## SHORT PROBLEM
Rewrite the material from its first line through the line with "MILLION (1148, 1941)", replacing "center point" with "midpoint" and leaving everything else unchanged.

## DATASET ENTRIES
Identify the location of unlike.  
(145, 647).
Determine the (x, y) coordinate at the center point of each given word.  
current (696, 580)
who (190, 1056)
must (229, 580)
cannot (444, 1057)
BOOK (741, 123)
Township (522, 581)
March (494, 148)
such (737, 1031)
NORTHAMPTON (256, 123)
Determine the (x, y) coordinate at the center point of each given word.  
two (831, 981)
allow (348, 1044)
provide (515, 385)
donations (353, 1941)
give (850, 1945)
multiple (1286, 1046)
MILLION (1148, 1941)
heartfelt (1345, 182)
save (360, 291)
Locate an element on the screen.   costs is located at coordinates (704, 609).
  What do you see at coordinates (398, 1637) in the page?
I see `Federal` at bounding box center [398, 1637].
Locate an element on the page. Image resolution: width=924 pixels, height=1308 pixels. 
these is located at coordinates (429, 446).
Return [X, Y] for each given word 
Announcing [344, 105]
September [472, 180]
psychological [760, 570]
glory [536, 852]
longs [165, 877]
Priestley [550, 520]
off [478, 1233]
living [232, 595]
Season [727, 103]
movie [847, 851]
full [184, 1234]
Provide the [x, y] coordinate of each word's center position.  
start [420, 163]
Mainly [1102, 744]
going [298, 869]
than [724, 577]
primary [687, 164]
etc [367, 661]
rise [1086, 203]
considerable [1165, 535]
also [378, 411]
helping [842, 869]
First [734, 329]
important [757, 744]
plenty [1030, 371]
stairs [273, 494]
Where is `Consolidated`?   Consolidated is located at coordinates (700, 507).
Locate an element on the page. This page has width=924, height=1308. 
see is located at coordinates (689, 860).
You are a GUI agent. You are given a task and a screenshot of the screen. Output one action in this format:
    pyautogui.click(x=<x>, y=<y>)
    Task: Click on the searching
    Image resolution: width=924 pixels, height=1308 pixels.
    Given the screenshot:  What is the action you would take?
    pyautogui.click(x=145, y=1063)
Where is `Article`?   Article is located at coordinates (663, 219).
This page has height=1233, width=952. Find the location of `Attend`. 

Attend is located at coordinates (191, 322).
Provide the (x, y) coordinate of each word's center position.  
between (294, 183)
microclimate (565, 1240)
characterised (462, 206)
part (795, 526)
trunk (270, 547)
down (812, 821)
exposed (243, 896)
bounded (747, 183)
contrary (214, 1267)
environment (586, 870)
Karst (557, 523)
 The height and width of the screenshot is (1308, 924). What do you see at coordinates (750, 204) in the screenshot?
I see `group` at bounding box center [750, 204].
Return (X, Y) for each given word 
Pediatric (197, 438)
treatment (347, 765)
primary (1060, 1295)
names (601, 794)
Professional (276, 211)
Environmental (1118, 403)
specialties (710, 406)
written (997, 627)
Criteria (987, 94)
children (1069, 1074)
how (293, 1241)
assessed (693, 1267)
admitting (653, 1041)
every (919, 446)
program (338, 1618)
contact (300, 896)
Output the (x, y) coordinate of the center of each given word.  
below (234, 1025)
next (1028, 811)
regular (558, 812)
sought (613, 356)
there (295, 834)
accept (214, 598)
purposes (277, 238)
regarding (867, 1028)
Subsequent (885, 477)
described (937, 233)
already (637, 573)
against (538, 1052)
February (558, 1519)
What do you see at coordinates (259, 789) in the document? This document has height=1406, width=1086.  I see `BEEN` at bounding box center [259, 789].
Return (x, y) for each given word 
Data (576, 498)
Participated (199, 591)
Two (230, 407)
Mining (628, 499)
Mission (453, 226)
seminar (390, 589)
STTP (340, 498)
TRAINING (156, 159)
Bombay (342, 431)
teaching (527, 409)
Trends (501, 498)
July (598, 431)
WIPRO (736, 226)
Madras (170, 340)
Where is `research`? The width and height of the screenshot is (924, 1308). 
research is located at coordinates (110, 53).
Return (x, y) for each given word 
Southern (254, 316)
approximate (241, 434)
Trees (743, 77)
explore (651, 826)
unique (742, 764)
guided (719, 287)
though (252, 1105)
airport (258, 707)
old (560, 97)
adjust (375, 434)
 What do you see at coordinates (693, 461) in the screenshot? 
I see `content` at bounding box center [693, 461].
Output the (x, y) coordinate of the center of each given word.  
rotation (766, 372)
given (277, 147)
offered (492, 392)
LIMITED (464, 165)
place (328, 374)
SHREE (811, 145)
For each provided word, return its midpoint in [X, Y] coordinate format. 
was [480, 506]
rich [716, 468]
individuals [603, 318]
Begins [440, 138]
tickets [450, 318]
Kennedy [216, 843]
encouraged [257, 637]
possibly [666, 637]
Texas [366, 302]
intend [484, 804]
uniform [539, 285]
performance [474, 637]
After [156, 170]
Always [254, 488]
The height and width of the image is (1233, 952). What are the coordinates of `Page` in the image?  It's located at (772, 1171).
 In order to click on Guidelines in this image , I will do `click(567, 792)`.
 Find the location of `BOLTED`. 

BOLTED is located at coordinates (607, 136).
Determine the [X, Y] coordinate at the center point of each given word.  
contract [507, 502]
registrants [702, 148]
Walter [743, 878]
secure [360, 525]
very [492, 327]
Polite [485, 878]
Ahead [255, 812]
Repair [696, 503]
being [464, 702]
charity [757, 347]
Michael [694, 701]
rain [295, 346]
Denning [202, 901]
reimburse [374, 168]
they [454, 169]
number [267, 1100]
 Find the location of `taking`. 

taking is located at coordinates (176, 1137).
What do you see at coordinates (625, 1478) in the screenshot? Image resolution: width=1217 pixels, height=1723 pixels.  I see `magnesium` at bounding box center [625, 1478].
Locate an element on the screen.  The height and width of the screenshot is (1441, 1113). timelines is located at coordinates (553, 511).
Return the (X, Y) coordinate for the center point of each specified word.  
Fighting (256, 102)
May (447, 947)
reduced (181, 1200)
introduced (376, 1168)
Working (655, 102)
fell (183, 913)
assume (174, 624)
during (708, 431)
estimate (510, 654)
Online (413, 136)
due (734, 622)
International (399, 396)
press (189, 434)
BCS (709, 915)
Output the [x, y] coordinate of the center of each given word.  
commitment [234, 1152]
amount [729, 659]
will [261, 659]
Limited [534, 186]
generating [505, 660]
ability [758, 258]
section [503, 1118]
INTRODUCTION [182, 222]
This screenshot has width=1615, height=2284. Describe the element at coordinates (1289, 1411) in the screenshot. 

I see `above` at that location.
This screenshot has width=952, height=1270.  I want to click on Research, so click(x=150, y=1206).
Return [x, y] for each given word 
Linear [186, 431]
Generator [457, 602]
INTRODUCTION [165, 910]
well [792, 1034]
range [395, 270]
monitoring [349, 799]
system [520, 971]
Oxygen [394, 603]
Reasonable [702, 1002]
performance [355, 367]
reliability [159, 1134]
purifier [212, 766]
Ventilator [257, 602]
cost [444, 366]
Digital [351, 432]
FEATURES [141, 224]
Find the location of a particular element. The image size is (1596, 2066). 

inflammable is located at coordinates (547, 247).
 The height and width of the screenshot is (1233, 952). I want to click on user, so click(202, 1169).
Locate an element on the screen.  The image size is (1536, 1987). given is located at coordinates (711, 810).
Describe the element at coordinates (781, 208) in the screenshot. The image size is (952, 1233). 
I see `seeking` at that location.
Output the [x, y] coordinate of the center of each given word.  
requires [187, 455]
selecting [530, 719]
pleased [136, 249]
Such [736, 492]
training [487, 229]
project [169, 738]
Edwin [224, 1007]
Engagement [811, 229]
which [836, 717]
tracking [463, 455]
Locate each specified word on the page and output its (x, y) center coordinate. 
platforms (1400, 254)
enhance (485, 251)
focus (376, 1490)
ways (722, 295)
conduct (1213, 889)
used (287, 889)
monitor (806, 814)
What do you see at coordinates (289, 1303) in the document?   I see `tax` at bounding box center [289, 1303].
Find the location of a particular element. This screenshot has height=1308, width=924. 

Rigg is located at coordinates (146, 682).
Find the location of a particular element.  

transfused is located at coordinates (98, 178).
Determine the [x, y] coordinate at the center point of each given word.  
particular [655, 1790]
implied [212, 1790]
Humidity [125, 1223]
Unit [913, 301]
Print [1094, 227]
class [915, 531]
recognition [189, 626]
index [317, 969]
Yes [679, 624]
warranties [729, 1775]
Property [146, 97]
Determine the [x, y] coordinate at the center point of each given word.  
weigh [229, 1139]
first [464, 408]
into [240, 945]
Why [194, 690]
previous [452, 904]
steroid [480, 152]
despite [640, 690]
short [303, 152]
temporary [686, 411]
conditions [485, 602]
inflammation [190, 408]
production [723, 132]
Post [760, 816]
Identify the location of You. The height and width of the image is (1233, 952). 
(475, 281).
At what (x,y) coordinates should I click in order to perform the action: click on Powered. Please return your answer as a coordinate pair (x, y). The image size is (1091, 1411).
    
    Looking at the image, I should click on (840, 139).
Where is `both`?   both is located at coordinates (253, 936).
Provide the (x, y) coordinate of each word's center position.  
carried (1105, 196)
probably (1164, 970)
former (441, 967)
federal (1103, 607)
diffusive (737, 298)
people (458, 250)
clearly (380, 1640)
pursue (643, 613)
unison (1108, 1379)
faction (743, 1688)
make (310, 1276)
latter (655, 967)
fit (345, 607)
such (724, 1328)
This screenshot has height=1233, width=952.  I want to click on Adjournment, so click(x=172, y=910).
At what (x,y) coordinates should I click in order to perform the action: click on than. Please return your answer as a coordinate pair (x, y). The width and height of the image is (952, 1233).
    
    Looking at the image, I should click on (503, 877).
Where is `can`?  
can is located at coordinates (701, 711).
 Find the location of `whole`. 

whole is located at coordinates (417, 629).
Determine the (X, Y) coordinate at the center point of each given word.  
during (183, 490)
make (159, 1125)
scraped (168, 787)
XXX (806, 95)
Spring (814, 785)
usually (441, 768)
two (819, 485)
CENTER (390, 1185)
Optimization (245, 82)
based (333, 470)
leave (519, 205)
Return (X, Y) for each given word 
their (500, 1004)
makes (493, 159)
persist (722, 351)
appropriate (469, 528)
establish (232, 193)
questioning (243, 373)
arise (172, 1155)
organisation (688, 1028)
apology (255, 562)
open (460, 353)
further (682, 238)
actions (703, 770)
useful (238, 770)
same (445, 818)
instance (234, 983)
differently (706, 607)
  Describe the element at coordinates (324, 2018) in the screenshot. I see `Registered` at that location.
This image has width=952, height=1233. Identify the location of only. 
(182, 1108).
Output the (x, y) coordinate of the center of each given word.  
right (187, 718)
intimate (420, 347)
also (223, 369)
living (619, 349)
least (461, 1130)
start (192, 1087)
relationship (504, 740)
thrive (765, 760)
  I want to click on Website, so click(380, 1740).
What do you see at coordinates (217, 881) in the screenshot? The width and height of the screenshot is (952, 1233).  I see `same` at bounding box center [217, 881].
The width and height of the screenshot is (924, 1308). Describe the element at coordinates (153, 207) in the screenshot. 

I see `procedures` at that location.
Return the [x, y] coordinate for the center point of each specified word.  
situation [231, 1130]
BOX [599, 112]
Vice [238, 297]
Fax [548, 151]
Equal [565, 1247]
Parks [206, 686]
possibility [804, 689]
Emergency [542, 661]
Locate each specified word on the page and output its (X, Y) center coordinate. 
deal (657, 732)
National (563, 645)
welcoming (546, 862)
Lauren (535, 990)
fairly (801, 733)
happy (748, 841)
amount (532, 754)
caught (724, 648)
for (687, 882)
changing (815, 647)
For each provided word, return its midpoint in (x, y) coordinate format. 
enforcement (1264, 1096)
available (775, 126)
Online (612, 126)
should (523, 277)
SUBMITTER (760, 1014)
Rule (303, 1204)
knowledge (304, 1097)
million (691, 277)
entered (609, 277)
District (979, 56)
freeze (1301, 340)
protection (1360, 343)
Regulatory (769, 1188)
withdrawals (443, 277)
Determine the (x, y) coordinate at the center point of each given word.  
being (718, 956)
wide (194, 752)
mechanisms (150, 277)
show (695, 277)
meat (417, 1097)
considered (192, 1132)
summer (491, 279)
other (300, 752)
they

## SOLUTION TO THIS PROBLEM
Identify the location of unlike.  
(145, 647).
Determine the (x, y) coordinate at the midpoint of each given word.  
current (696, 580)
who (190, 1056)
must (229, 580)
cannot (444, 1057)
BOOK (741, 123)
Township (522, 581)
March (494, 148)
such (737, 1031)
NORTHAMPTON (256, 123)
Determine the (x, y) coordinate at the midpoint of each given word.  
two (831, 981)
allow (348, 1044)
provide (515, 385)
donations (353, 1941)
give (850, 1945)
multiple (1286, 1046)
MILLION (1148, 1941)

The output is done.